## Work instruction
Give back the data below word for word. Any image in it should be left out.

## Records for the exercise
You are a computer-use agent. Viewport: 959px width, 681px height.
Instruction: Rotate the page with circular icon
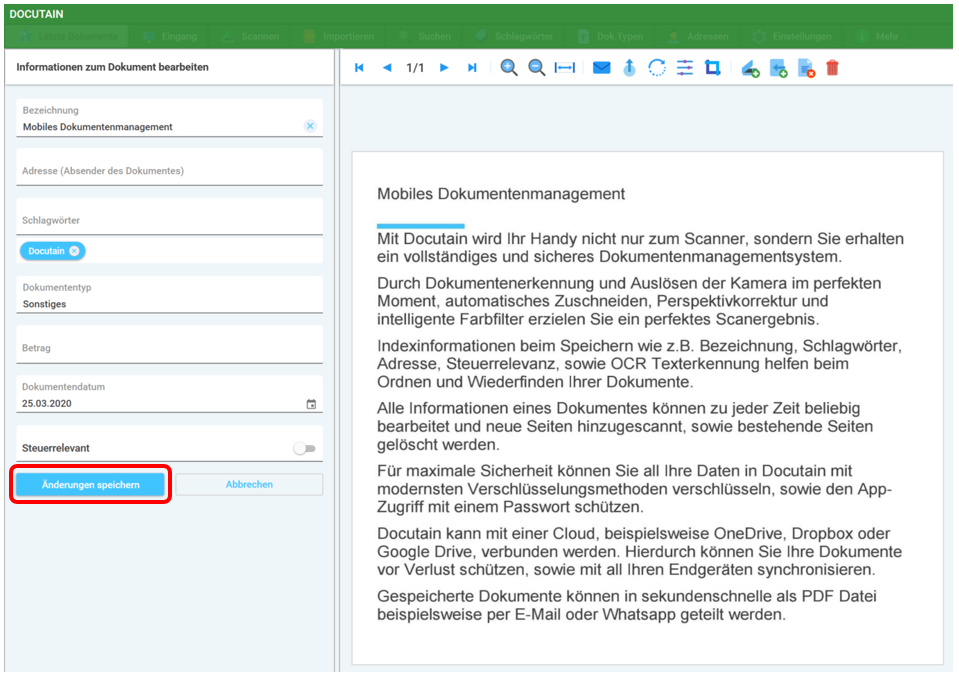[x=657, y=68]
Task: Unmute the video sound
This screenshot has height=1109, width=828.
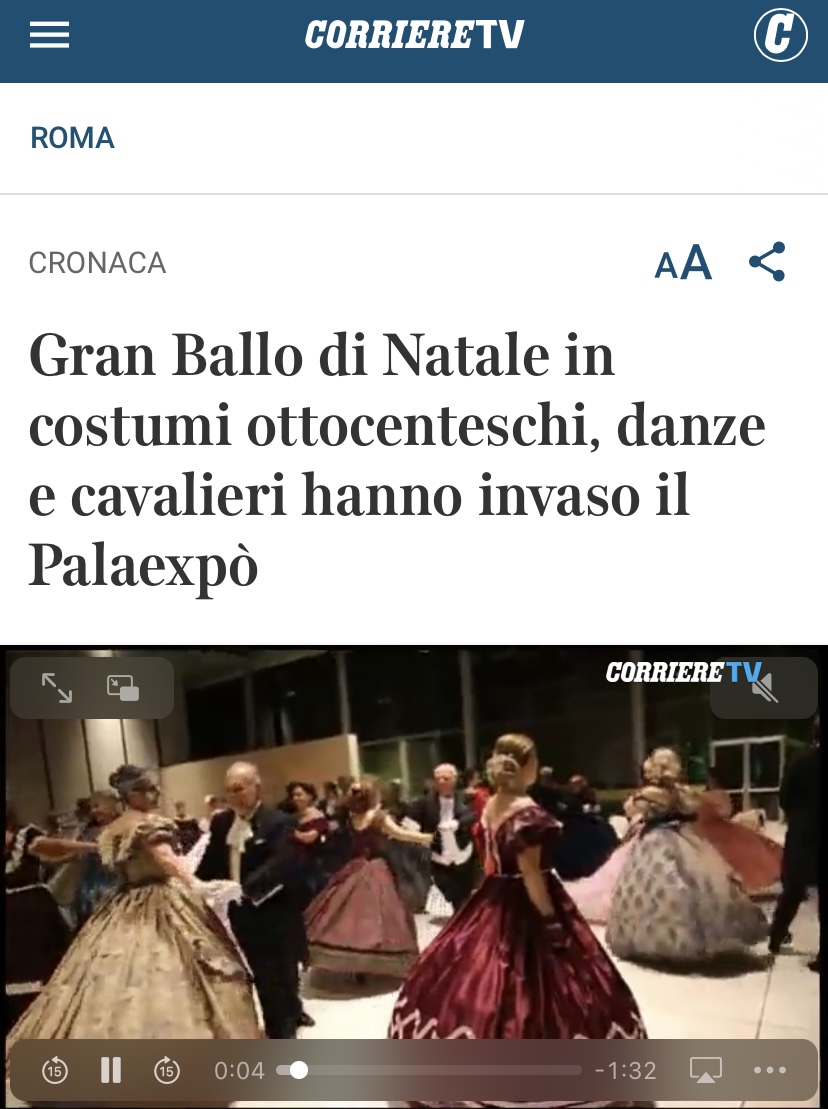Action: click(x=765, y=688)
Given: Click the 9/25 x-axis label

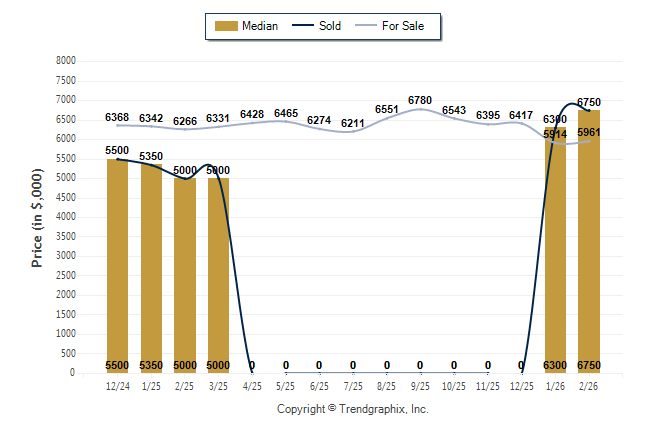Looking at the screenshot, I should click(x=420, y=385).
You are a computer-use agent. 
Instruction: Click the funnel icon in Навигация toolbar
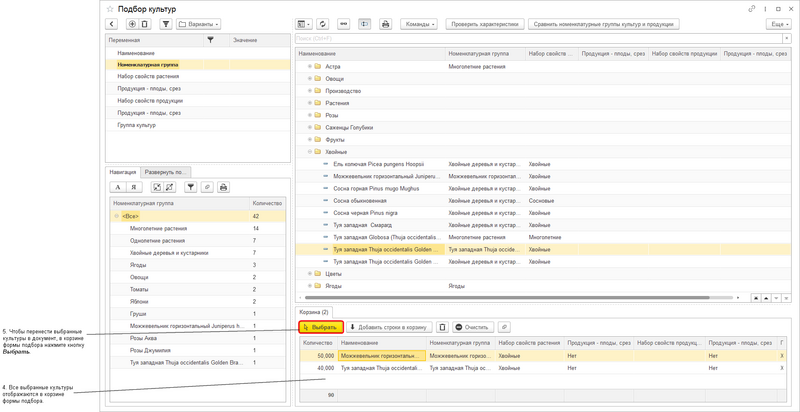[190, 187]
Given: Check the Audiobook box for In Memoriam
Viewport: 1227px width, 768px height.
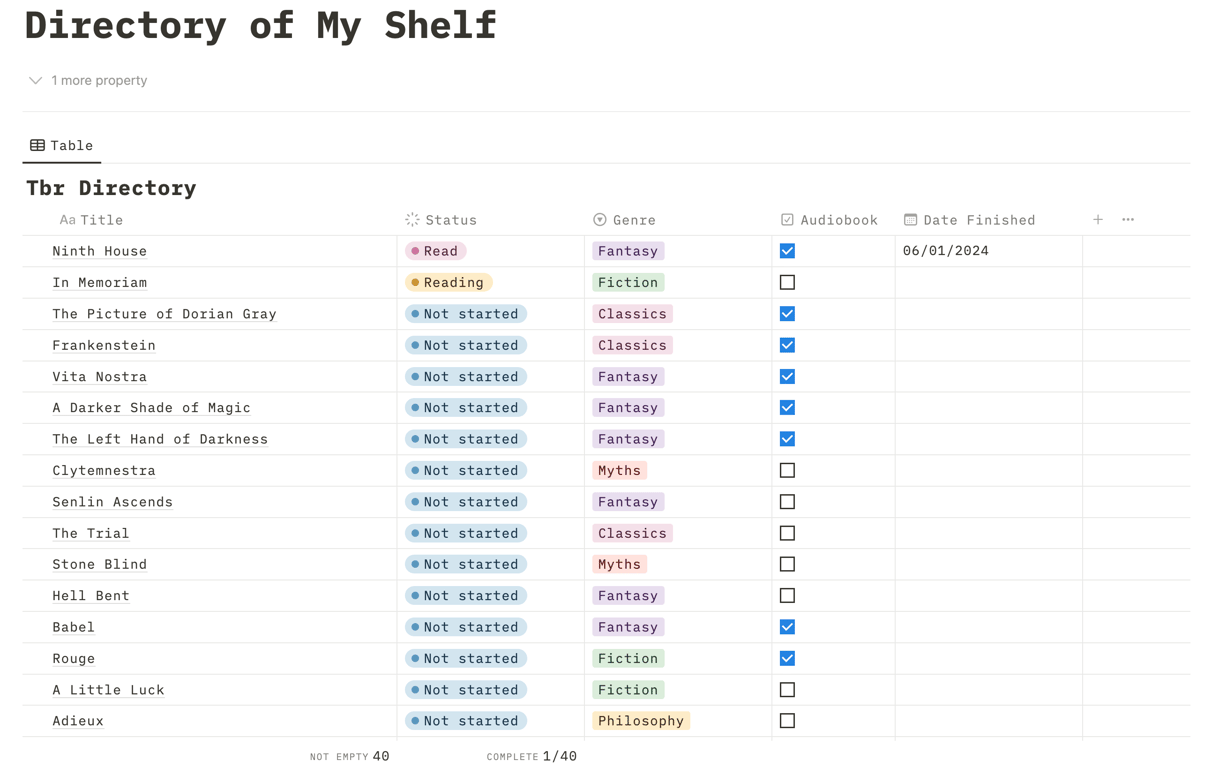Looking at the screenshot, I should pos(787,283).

## Problem solution
You are a computer-use agent. Viewport: 959px width, 681px height.
Instruction: Rotate the page with circular icon
[x=657, y=68]
Task: Unmute the video sound
This screenshot has height=1109, width=828.
Action: click(x=765, y=688)
Given: Click the 9/25 x-axis label

Looking at the screenshot, I should click(x=420, y=385).
You are a computer-use agent. 
Instruction: Click the funnel icon in Навигация toolbar
[190, 187]
Given: Check the Audiobook box for In Memoriam
Viewport: 1227px width, 768px height.
Looking at the screenshot, I should pos(787,283).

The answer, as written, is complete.